Algo de eso debe haber, si nos atenemos a la teoría freudiana del acto fallido. Hace unos días el candidato declaró con énfasis que se oponía a que las cooperativas hicieran otra cosa que distribuir energía, y en particular, a que se dedicaran a «vender ballenitas».
¿Por qué mentar así a los cetáceos, si no existe el más mínimo antecedente de un proyecto cooperativo pampeano que los involucre? Los cooperativistas son gente con los pies en la tierra, que se proponen cosas concretas como prestar mejores servicios a sus asociados, a costos razonables y sin ánimo de lucro. Precisamente el tipo de ataque por izquierda que nuestro zaguero estaba acostumbrado a desbaratar en sus tiempos de deportista.
No sin maldad, dicen los que saben que aquellas faenas defensivas las ejecutaba con un estilo -digamos- algo rústico. Hay quien hasta especula que si le hubieran calzado zoquetes de diferente color, la hubiera emprendido a patadas contra sí mismo. Jamás verá el lector que aquí nos hagamos eco de semejantes infamias.

Demorragia.
En realidad parece que lo que le preocupaba al candidato era que las cooperativas ingresen al servicio de telefonía celular. Su sinceridad es conmovedora: desde el gobierno nacional que él representa, jamás se ha pretendido marginar a las cooperativas desde el discurso, aunque en los hechos se les pongan trabas.
La sinceridad es una virtud rara en política, así que habrá que reconocerla. El candidato habla de los kilómetros de autopistas construidas por su gobierno, en un distrito donde no han sido capaces ni de mantener la red vial existente, que está al borde del colapso. Habla a favor de Portezuelo del Viento, una obra que toda la militancia hídrica pampeana ha rechazado de plano. Y habla en contra de las cooperativas, una de las pocas cosas que funcionan bien a vista de todo el mundo, y que está arraigada en la idiosincrasia pampeana como el mate y el asado. Siguiendo con la metáfora japonesa, este hombre parece un kamikaze.

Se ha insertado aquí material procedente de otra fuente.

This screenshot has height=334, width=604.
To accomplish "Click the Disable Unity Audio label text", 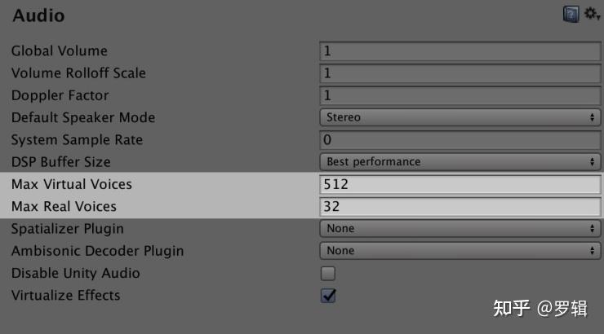I will tap(75, 273).
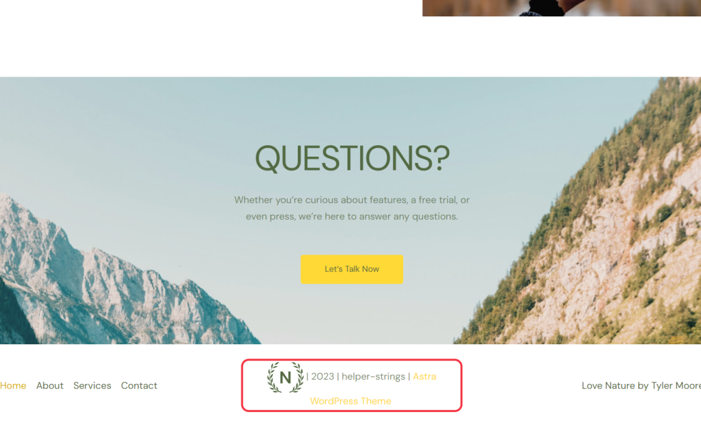Go to the About page link

coord(49,385)
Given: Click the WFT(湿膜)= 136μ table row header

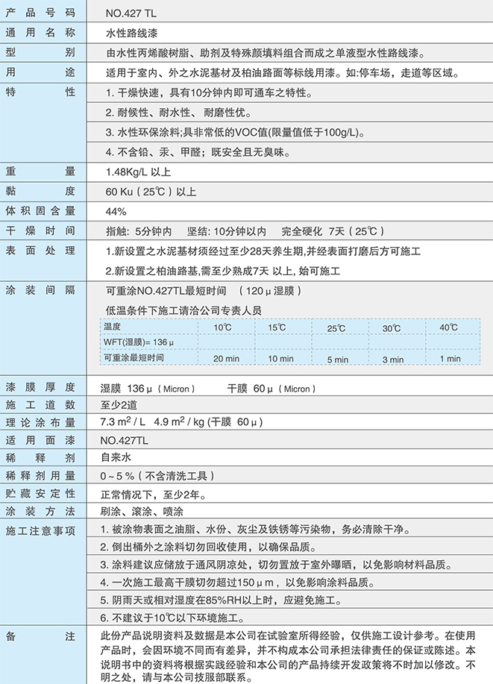Looking at the screenshot, I should tap(138, 342).
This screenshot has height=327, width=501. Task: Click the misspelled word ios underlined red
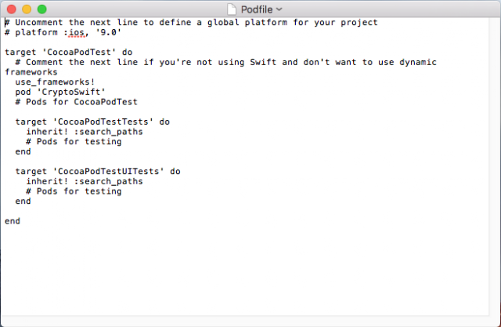(77, 32)
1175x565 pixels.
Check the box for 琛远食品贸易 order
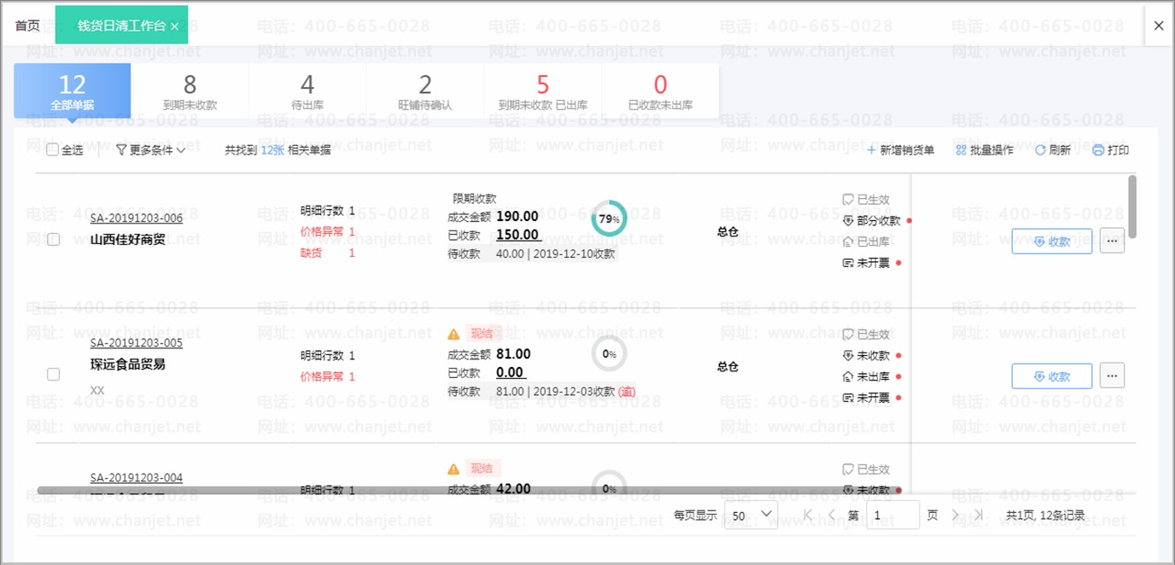[53, 374]
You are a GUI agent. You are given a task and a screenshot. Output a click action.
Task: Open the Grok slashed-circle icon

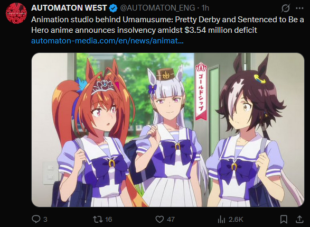tap(286, 8)
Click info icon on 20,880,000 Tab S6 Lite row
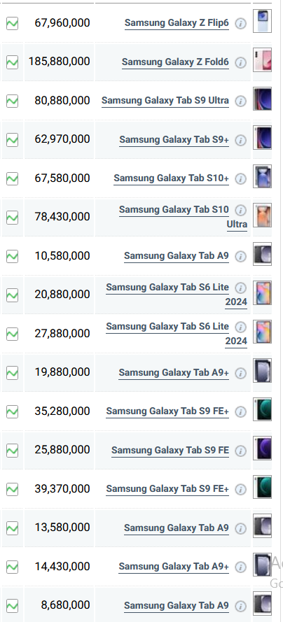This screenshot has width=283, height=622. tap(240, 288)
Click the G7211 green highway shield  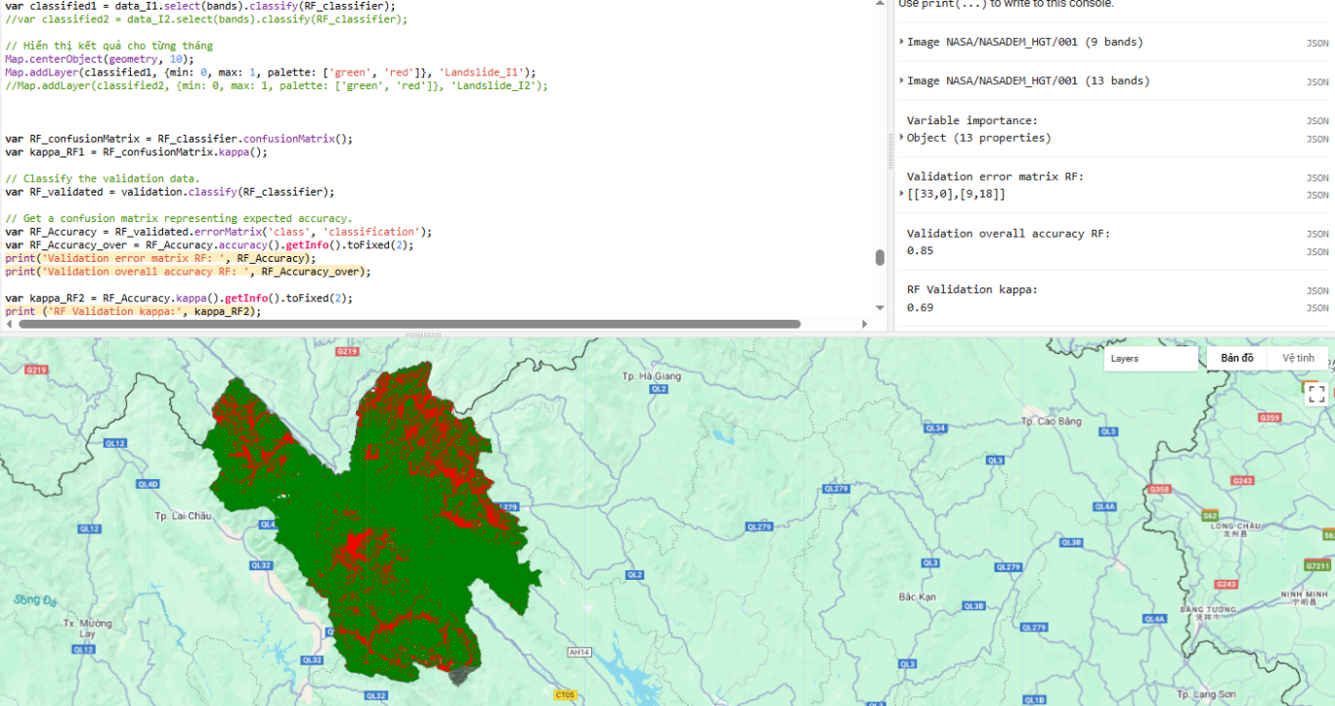[1317, 566]
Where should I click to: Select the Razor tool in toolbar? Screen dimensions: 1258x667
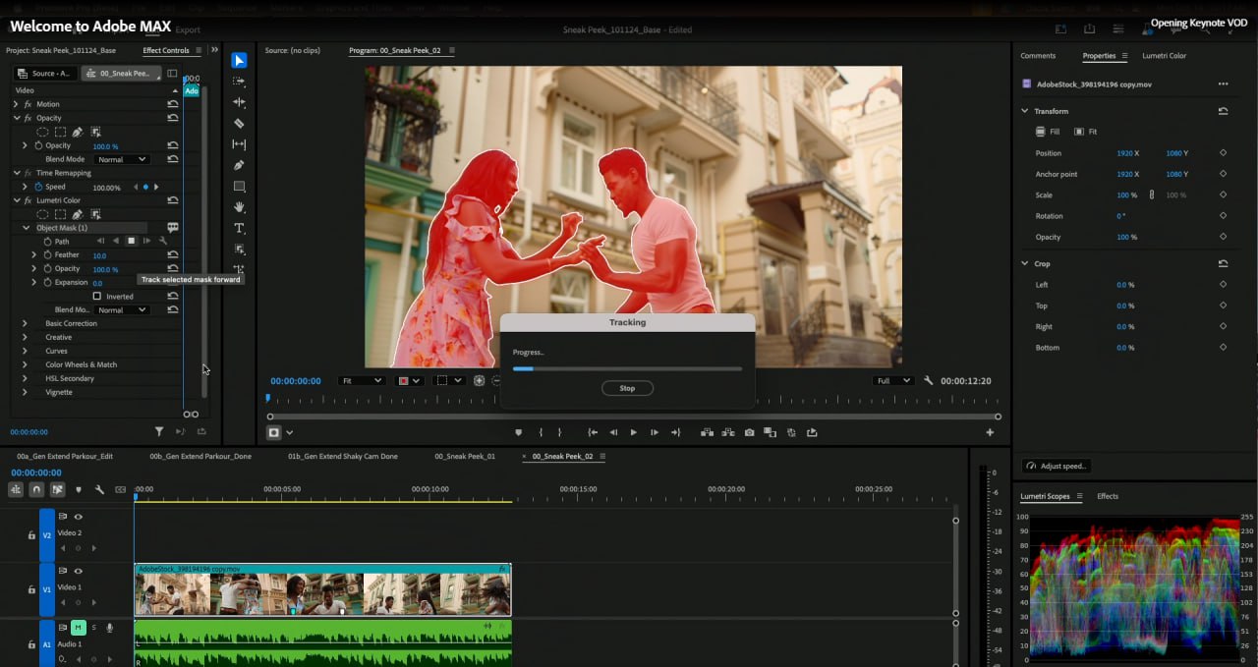(239, 124)
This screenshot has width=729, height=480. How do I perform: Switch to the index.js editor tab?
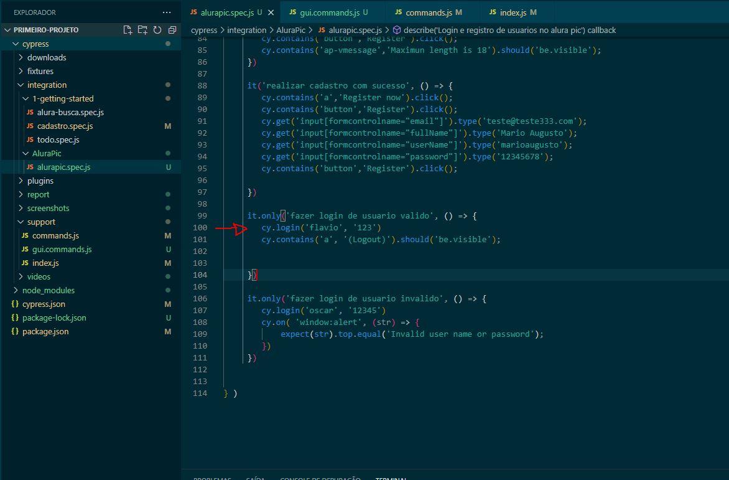[x=513, y=12]
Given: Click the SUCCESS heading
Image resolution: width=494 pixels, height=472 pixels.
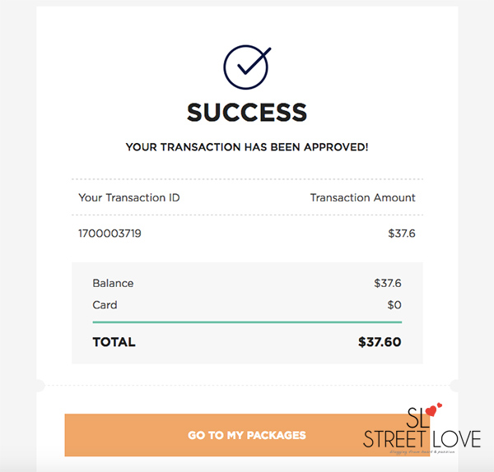Looking at the screenshot, I should (247, 113).
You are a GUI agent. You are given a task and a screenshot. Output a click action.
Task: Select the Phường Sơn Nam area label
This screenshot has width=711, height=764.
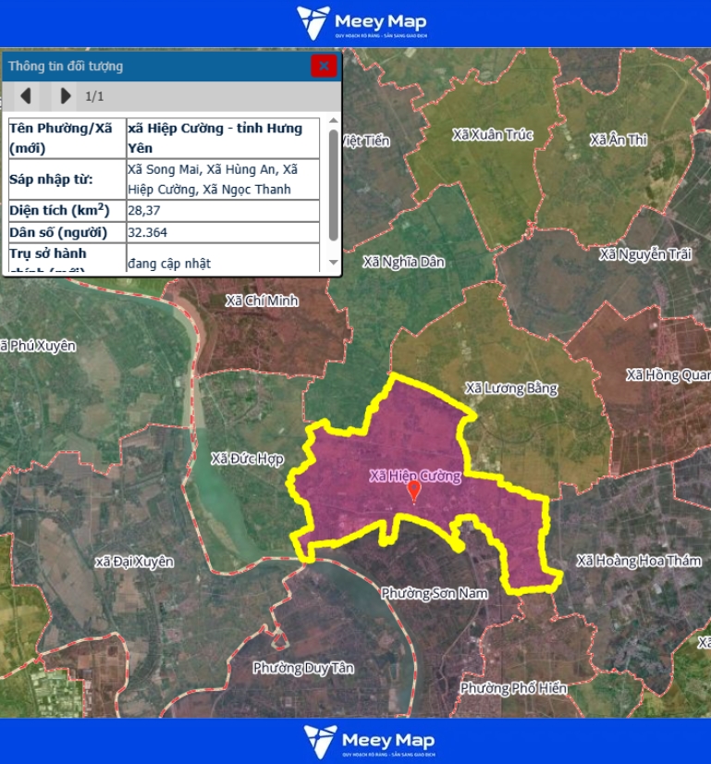[434, 593]
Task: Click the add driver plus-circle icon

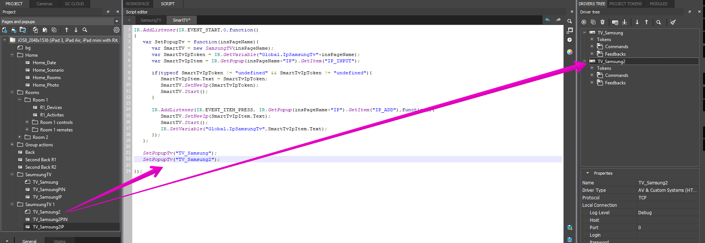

Pero hay un punto en que su sinceridad resulta conmovedora, y es cuando justifica la necesidad de que la telefonía celular siga siendo coto de caza exclusivo de las grandes multinacionales, ya que de este modo, éstas «derramarán riqueza».
Independientemente de que las riquezas obtenidas a base de tarifazo limpio son succionadas sin piedad fuera de la provincia -y del país- ¿adónde hay un registro de que estos oligopolios hayan «derramado» nada? De hecho, todos los estudios económicos serios -o sea, no de los payasos económicos que pululan por la TV argentina- indican que la riqueza se concentra cada vez más, y la brecha entre ricos y pobres crece a ojos vista. Como dijo el multimillonario Warren Buffet, «existe la guerra de clases; pero es mi clase, la clase de los ricos, la que la está librando, y la estamos ganando nosotros».
Es mucho pedir que un modesto candidato provinciano lea «El capital en el Siglo XXI» de Thomas Piketty, o los artículos de los premios Nobel, Paul Krugman o Joseph Stiglitz. Pero para eso están los asesores.
Alguien debería avisarle que el único lugar donde tiene vigencia la teoría del derrame, es entre las aves del corral, entre las que rige la ley del gallinero. Y ya sabemos qué es lo que se derrama allí.